While many tipped Brazil to outshine England in Wellington, Fidler had confidence in her players and says that they fully deserved their 3-0 victory.
"The girls did really well," Fidler admitted. "Their preparation and their professionalism has impressed me, coming here two weeks before we played our first game helped us to acclimatise and to build the team.
"The Brazilians arrived a little later and there was a lot of hype around them about how well they could play. The mentality that we instilled in the players saw us through, and that was right through the squad of players, the staff and everyone involved. The players really wanted it and they deserved every bit of it.
"I hope that people will start to take more notice of us, but I think there are still people who seem to be surprised by how well we did and perhaps think that it was a freak result. But anyone who watched the game will have seen that we deserved to win it."
With Nigeria the next opponents for England, Fidler knows that it doesn't get any easier and that her players will have to show the same desire to win that was such a feature of their play in their opening game.
"Nigeria and Korea will present very different challenges and I'm sure that Nigeria will be keen to book their place in the quarter-finals when they face us on Sunday, but I'd like to think that if we get the ball down and play to our strengths we can do well.
"It will be really tough for us but we will be thorough in our preparation once again and look to cancel out the physical strengths of Nigeria and do the best we can."
With their first game in the competition out of the way Fidler believes that the nerves associated with the first steps onto the world stage will have subsided to an extent as they ready themselves for round two.

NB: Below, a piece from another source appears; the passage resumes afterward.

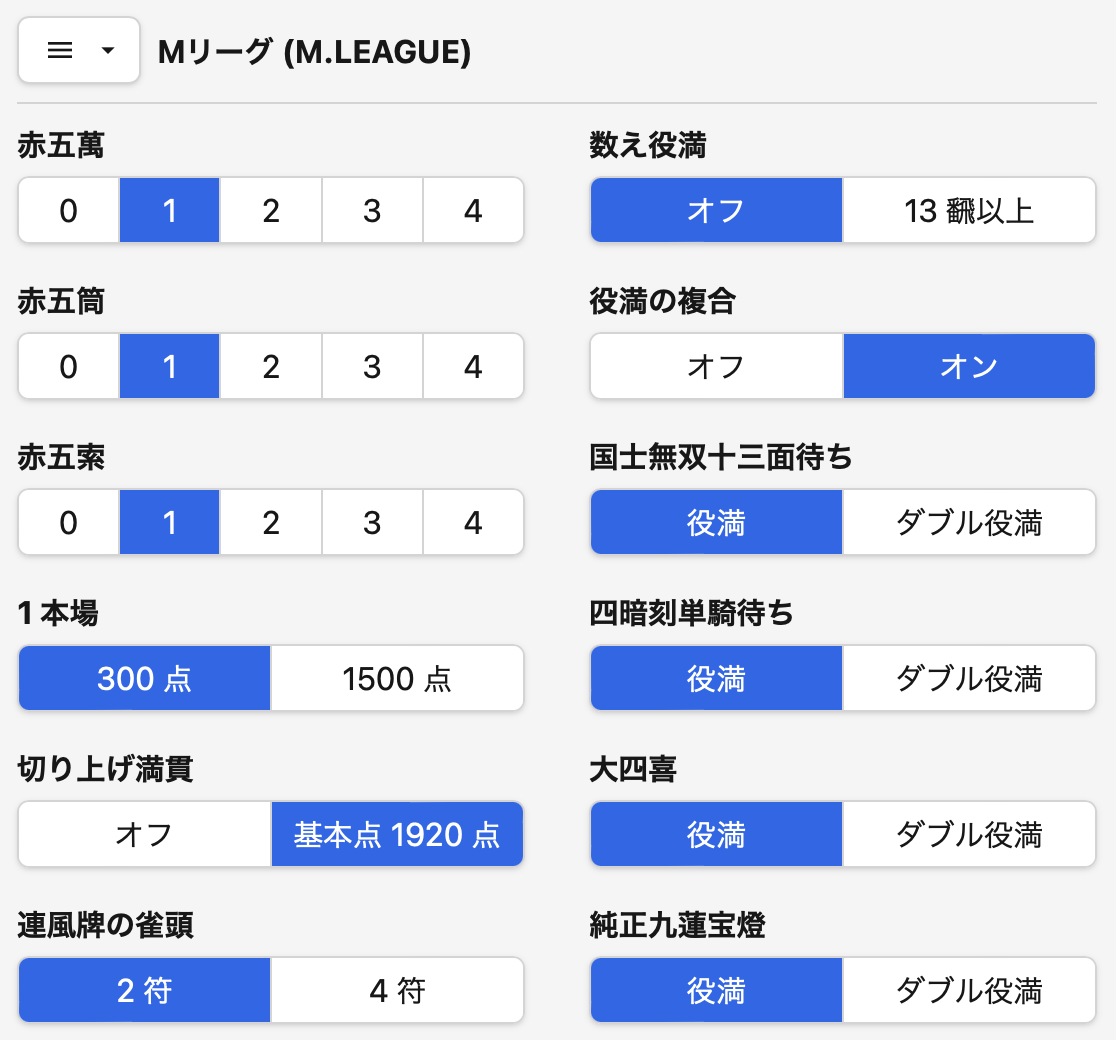Enable 基本点 1920 点 option
The image size is (1116, 1040).
pyautogui.click(x=397, y=835)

"The lack of familiarity was a telling factor in terms of the nerves of the players; they have been business-like in their approach with a relaxed and focused attitude and we're certainly not taking anything for granted.
"Going out in front of 10,000 fans and the TV cameras, the FIFA protocol for a World Cup game; it was a big experience for the girls and the first 20 minutes was understandably nerve-wracking for them. But they found their feet in the game and started to make their mark."

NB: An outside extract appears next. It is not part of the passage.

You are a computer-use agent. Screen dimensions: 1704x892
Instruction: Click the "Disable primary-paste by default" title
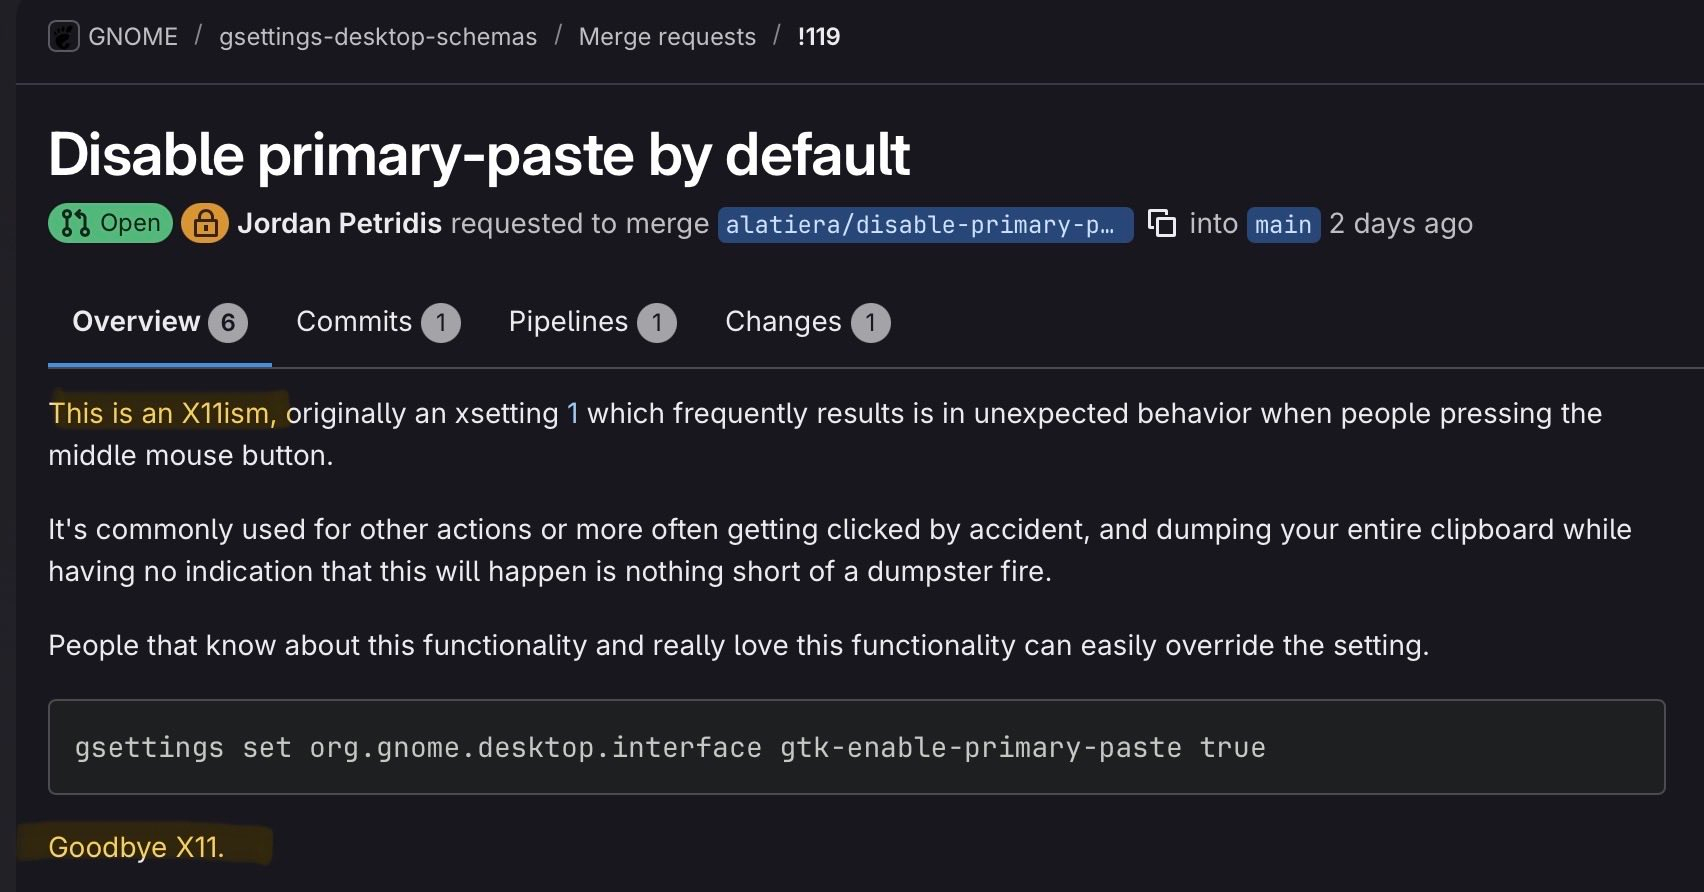(479, 155)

With the local support growing in number Fidler has also been pleased with the backing that her team has had so far from home.
"Everywhere we go everyone wants to see England play, but before our first game the majority of interest was in Brazil. That seems to have changed a little since then and we're getting more support as we train and around the hotel, it's fantastic that people recognise us and appreciate what we are here to do and we have been made to feel very welcome.
"We went into the game wanting to put on a show for them in Wellington, the home of football in New Zealand, and we did that."